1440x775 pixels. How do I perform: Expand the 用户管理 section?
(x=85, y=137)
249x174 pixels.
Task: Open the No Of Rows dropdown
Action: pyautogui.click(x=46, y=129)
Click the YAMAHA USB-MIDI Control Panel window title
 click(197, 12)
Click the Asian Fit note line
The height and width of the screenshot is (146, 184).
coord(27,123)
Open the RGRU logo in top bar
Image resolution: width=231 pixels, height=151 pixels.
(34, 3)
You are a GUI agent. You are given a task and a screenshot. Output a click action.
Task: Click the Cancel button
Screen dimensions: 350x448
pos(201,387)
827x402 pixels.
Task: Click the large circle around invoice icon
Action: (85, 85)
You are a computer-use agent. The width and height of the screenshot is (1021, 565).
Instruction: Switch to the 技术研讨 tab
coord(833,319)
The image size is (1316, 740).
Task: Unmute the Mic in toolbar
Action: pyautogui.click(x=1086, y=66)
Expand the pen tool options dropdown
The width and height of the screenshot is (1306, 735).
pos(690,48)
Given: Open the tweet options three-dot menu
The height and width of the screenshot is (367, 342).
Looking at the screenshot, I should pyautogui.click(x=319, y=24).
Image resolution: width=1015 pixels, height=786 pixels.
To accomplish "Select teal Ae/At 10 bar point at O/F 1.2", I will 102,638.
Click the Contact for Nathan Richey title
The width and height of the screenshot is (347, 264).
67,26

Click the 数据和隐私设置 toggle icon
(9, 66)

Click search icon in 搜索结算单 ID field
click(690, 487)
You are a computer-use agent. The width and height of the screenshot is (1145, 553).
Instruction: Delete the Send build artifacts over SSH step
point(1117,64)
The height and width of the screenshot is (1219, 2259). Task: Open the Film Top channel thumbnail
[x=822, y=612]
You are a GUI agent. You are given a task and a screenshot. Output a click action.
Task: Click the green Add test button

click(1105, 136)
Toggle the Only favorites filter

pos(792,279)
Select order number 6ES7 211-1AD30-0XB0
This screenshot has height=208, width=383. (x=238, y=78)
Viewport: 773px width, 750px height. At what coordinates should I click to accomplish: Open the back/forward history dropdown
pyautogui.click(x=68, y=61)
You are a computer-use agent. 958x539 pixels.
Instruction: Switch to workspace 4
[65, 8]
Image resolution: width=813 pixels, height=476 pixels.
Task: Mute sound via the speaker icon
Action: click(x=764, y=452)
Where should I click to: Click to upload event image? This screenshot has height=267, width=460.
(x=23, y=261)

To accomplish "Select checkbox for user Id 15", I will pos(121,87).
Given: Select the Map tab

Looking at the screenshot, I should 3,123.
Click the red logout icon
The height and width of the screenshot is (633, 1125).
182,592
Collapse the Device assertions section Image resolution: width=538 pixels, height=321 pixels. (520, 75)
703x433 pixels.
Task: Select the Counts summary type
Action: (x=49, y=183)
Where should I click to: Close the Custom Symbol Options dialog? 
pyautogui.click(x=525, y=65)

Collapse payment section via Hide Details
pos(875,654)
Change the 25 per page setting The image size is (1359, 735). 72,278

+++++

_TASK DESCRIPTION_.
Reproduce the lines above word for word.

_SOLUTION_.
1440x775 pixels. How do I perform: Expand the 用户管理 section?
(x=85, y=137)
249x174 pixels.
Task: Open the No Of Rows dropdown
Action: pyautogui.click(x=46, y=129)
Click the YAMAHA USB-MIDI Control Panel window title
 click(197, 12)
Click the Asian Fit note line
The height and width of the screenshot is (146, 184).
coord(27,123)
Open the RGRU logo in top bar
Image resolution: width=231 pixels, height=151 pixels.
(34, 3)
You are a GUI agent. You are given a task and a screenshot. Output a click action.
Task: Click the Cancel button
Screen dimensions: 350x448
pos(201,387)
827x402 pixels.
Task: Click the large circle around invoice icon
Action: (85, 85)
You are a computer-use agent. The width and height of the screenshot is (1021, 565).
Instruction: Switch to the 技术研讨 tab
coord(833,319)
The image size is (1316, 740).
Task: Unmute the Mic in toolbar
Action: pyautogui.click(x=1086, y=66)
Expand the pen tool options dropdown
The width and height of the screenshot is (1306, 735).
pos(690,48)
Given: Open the tweet options three-dot menu
The height and width of the screenshot is (367, 342).
Looking at the screenshot, I should pyautogui.click(x=319, y=24).
Image resolution: width=1015 pixels, height=786 pixels.
To accomplish "Select teal Ae/At 10 bar point at O/F 1.2", I will 102,638.
Click the Contact for Nathan Richey title
The width and height of the screenshot is (347, 264).
67,26

Click the 数据和隐私设置 toggle icon
(9, 66)

Click search icon in 搜索结算单 ID field
click(690, 487)
You are a computer-use agent. The width and height of the screenshot is (1145, 553).
Instruction: Delete the Send build artifacts over SSH step
point(1117,64)
The height and width of the screenshot is (1219, 2259). Task: Open the Film Top channel thumbnail
[x=822, y=612]
You are a GUI agent. You are given a task and a screenshot. Output a click action.
Task: Click the green Add test button

click(1105, 136)
Toggle the Only favorites filter

pos(792,279)
Select order number 6ES7 211-1AD30-0XB0
This screenshot has height=208, width=383. (x=238, y=78)
Viewport: 773px width, 750px height. At what coordinates should I click to accomplish: Open the back/forward history dropdown
pyautogui.click(x=68, y=61)
You are a computer-use agent. 958x539 pixels.
Instruction: Switch to workspace 4
[65, 8]
Image resolution: width=813 pixels, height=476 pixels.
Task: Mute sound via the speaker icon
Action: click(x=764, y=452)
Where should I click to: Click to upload event image? This screenshot has height=267, width=460.
(x=23, y=261)

To accomplish "Select checkbox for user Id 15", I will pos(121,87).
Given: Select the Map tab

Looking at the screenshot, I should 3,123.
Click the red logout icon
The height and width of the screenshot is (633, 1125).
182,592
Collapse the Device assertions section Image resolution: width=538 pixels, height=321 pixels. (520, 75)
703x433 pixels.
Task: Select the Counts summary type
Action: (x=49, y=183)
Where should I click to: Close the Custom Symbol Options dialog? 
pyautogui.click(x=525, y=65)

Collapse payment section via Hide Details
pos(875,654)
Change the 25 per page setting The image size is (1359, 735). 72,278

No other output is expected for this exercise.